クラッチフルードが黒や赤茶色に変色している原因と対処方法

トラブル症状
新品のクラッチフルードはやや黄色がかった透明な色をしています。しかし、クラッチフルードやブレーキフルードの特性として吸湿性が高く、空気中の水分や結露によって劣化しやすいという性質があります。
劣化したフルードは黒っぽく変色しますが、シリンダーなどの金属部分に錆が発生すると赤茶色に変色することもあります。劣化したフルードは、徐々に沸点が下がりベーパロック現象を引き起こす恐れや、錆によってマスターシリンダーやホイールシリンダーの固着を引き起こす恐れがありますので、定期的に交換する必要があります。
考えられる原因と故障診断
①フルードの劣化
原因
空気中の水分や汚れ、配管内やレリーズシリンダー、マスターシリンダー内部の結露などによってフルードが劣化し、変色します。
診断方法
リザーバータンクのキャップを取り外し、フルードの汚れ具合を確認します。
修理・改善方法
フルードの交換によって改善します。その際、リザーバータンク内のフルード交換だけではなく、配管内のフルードまで交換することが重要です。
②配管内やレリーズシリンダー、マスターシリンダーの錆び
原因
クラッチラインの配管やレリーズシリンダー、マスターシリンダーなどの金属部分に錆が発生し、フルード内に混入するとフルードが赤茶色に変色する場合があります。
診断方法
リザーバータンクのキャップを取り外し、フルードの汚れ具合を確認します。
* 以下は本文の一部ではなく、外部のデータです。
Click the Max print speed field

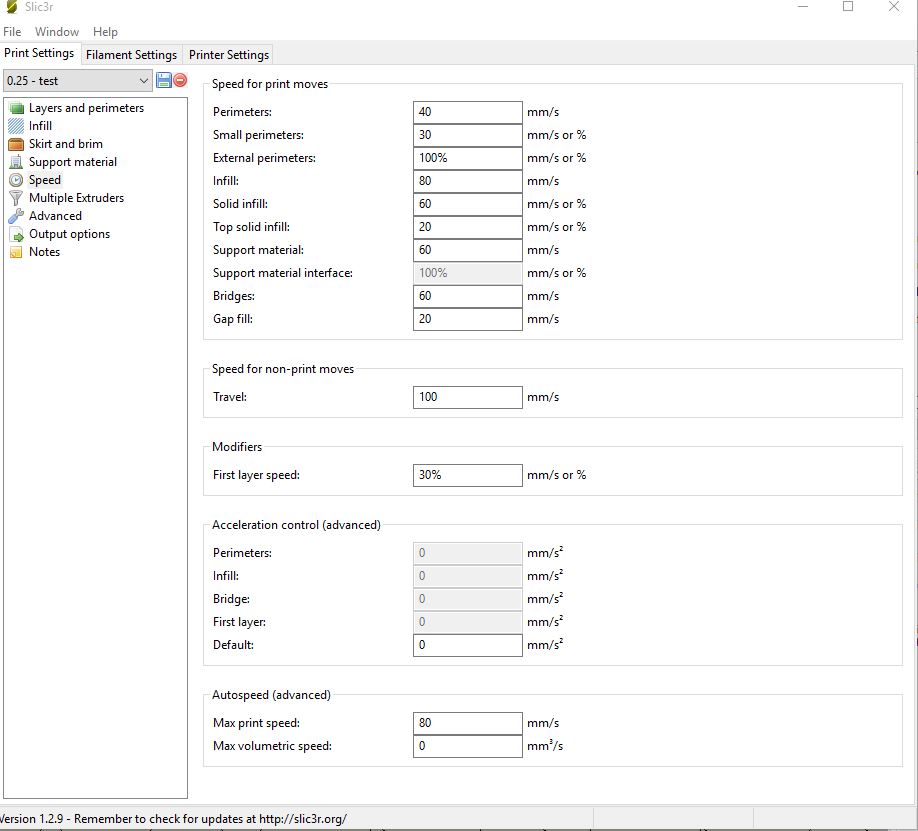[x=467, y=723]
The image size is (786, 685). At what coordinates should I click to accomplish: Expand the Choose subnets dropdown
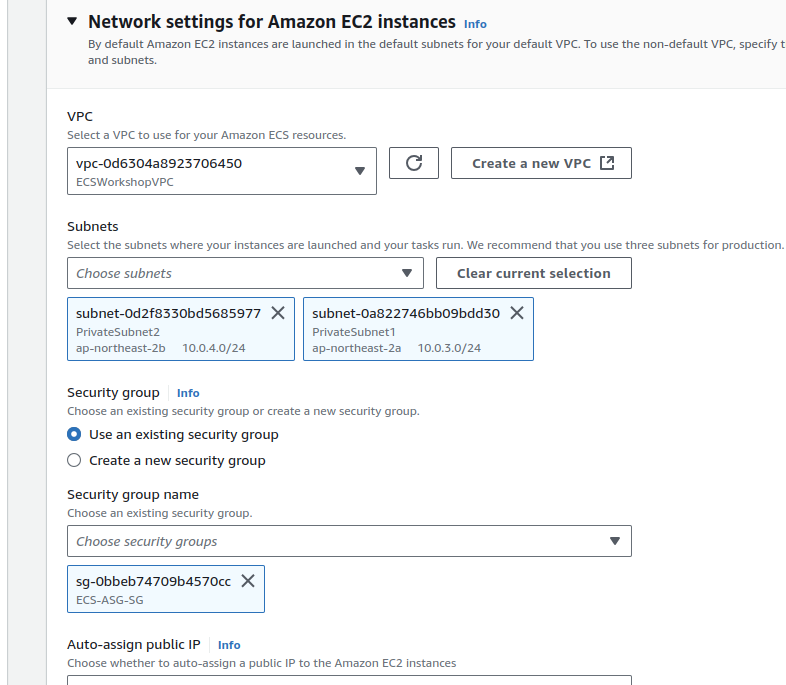(x=245, y=273)
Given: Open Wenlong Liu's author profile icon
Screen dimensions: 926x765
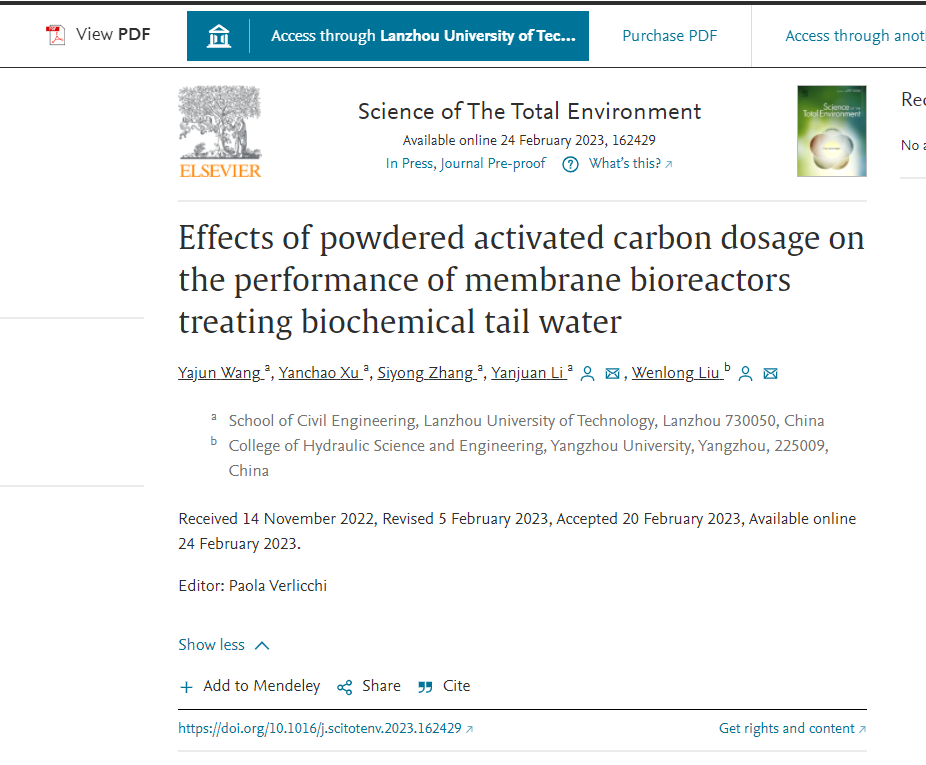Looking at the screenshot, I should point(745,374).
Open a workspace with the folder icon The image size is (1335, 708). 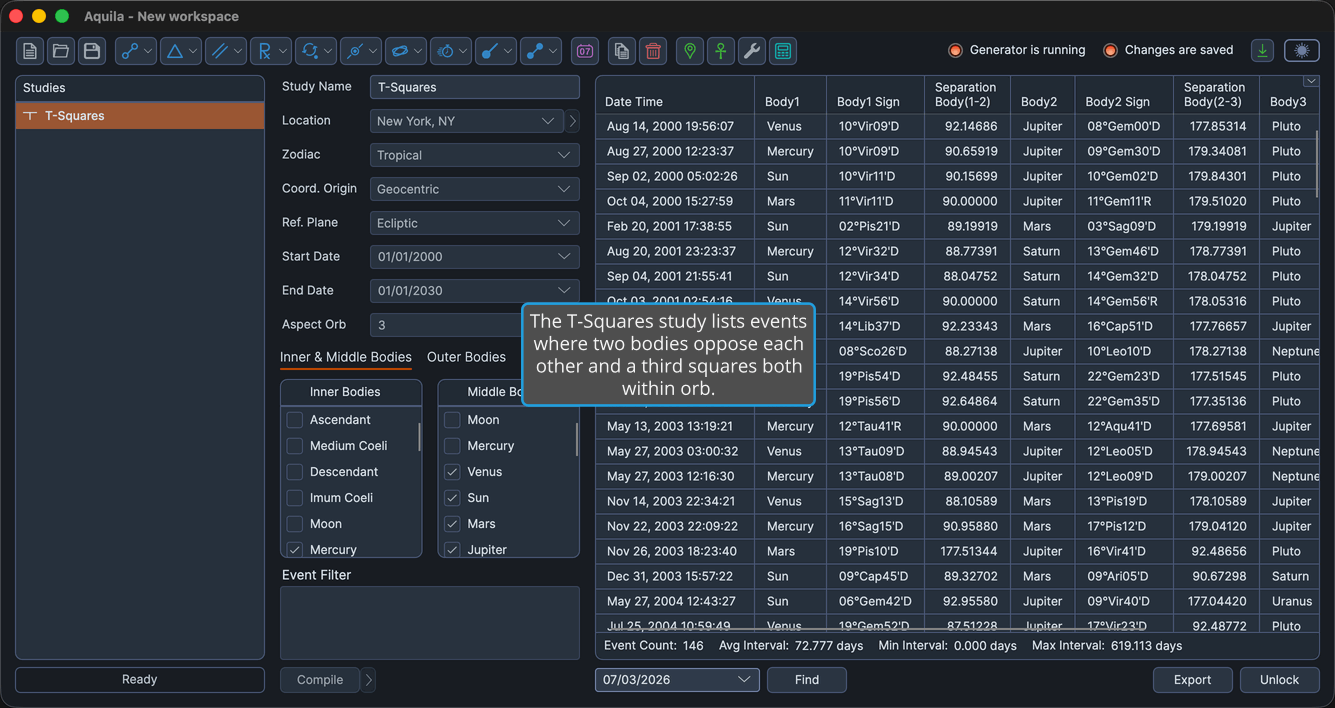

また、ホイールシリンダーやマスターシリンダーの錆も確認が必要です。
修理・改善方法
フルードの交換だけでは根本的な改善にはならないため、錆が発生している箇所の特定が必要です。シリンダー内の錆が原因で、研磨による清掃が可能な場合はインナーパーツの交換と清掃を行い、清掃が困難な場合はシリンダーや配管自体の交換が必要となります。